Sem patrocinador, Corinthians muda de roupa, cobre placas e faz anúncio

Gabriel Carneiro

Às pressas, o Corinthians tirou das placas de publicidade, propriedades do CT Joaquim Grava e uniformes de treino e jogo qualquer menção à Caixa Econômica Federal, patrocinador do clube desde 2012, e que encerrou o contrato na última quinta-feira, ainda sem renovação. Nesta sexta, primeiro dia de treinamento aberto à imprensa após o fim do vínculo com a instituição financeira, os jogadores treinaram com camisas "improvisadas": um adesivo do programa de sócios Fiel Torcedor ocupou o espaço anteriormente destinado à Caixa, no peito do uniforme.
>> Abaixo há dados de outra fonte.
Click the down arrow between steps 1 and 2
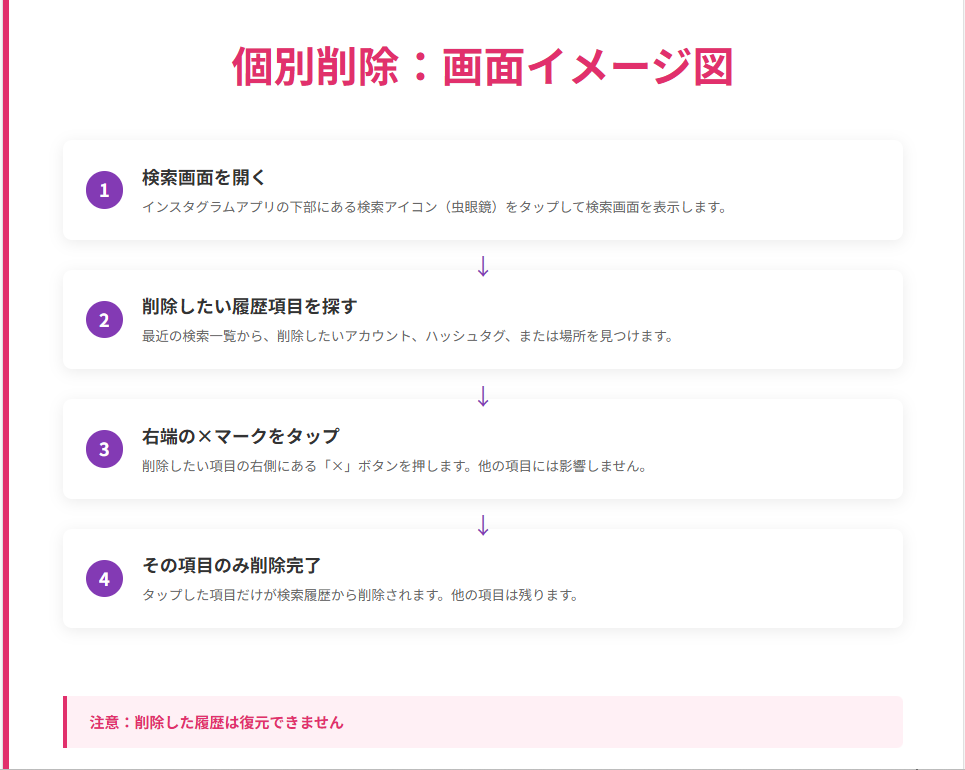 [x=483, y=266]
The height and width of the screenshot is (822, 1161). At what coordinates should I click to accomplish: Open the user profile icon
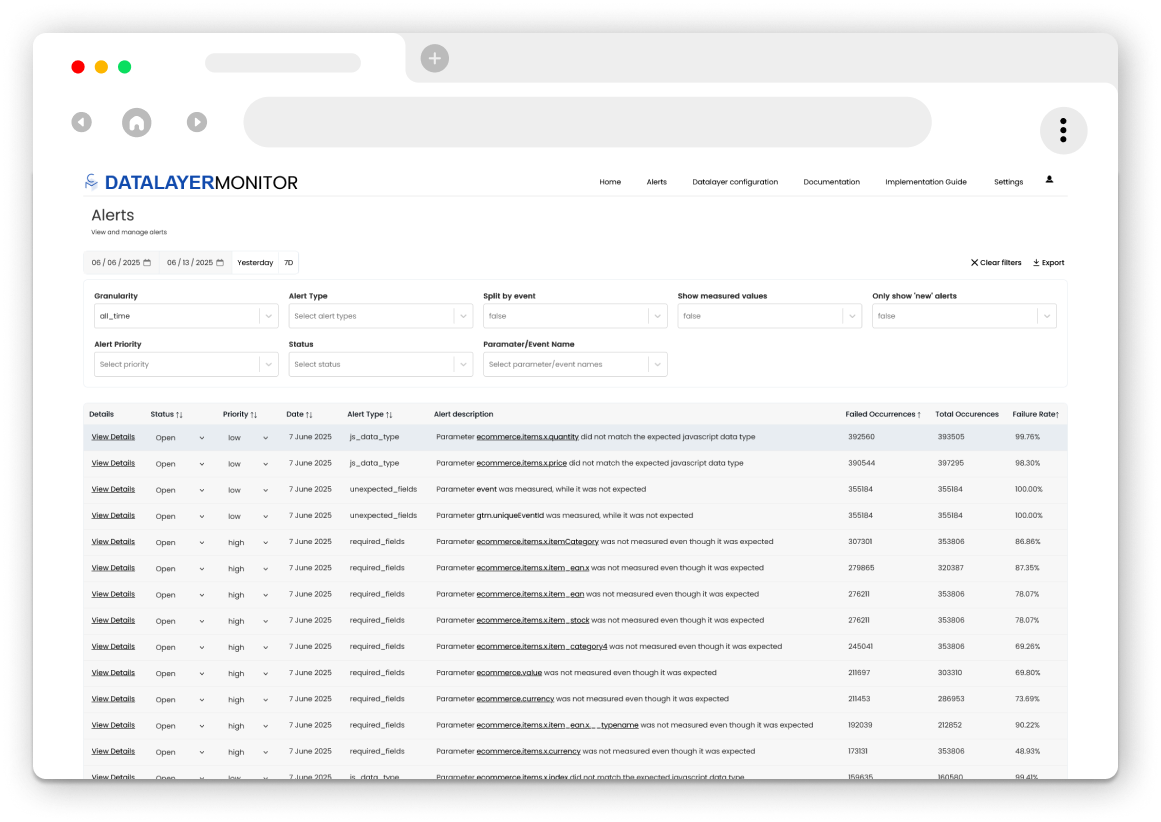point(1049,180)
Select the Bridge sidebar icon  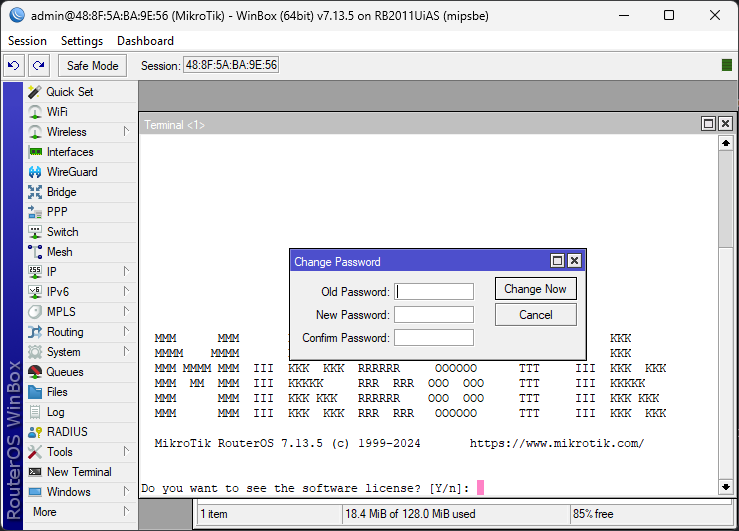point(35,192)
Ainda não há previsão se isso ocorrerá novamente na partida deste domingo, contra o São Paulo, pelas semifinais do Campeonato Paulista.

Durante o treinamento, os jogadores tiveram que mudar de camisa em determinado momento, porque não há coletes sem o logotipo da Caixa. Além disso, as placas de publicidade ao redor do campo antes ocupadas pela marca estavam cobertas com panos cinzas ou pretos. Na sala de entrevistas coletivas, a Caixa também não apareceu na tela que fica atrás do entrevistado, também chamada de backdrop.

Corinthians e Caixa travam uma longa negociação pela renovação do contrato de patrocínio, assim como ocorreu em 2016. Há divergências de valores e tempo do vínculo entre as partes envolvidas - ano passado, a Caixa pagou R$ 30 milhões por um ano no espaço master da camisa do Timão. Desta vez, porém, a empresa deseja um contrato mais curto. As conversas não avançaram nos últimos dias, o que faz o Corinthians já buscar parceiros alternativos.

Hoje, patrocinam a camisa do Timão a Minds, que ocupa as mangas da camisa; a Alcatel, nas costas; e a Foxlux, que estampa sua marca na barra traseira.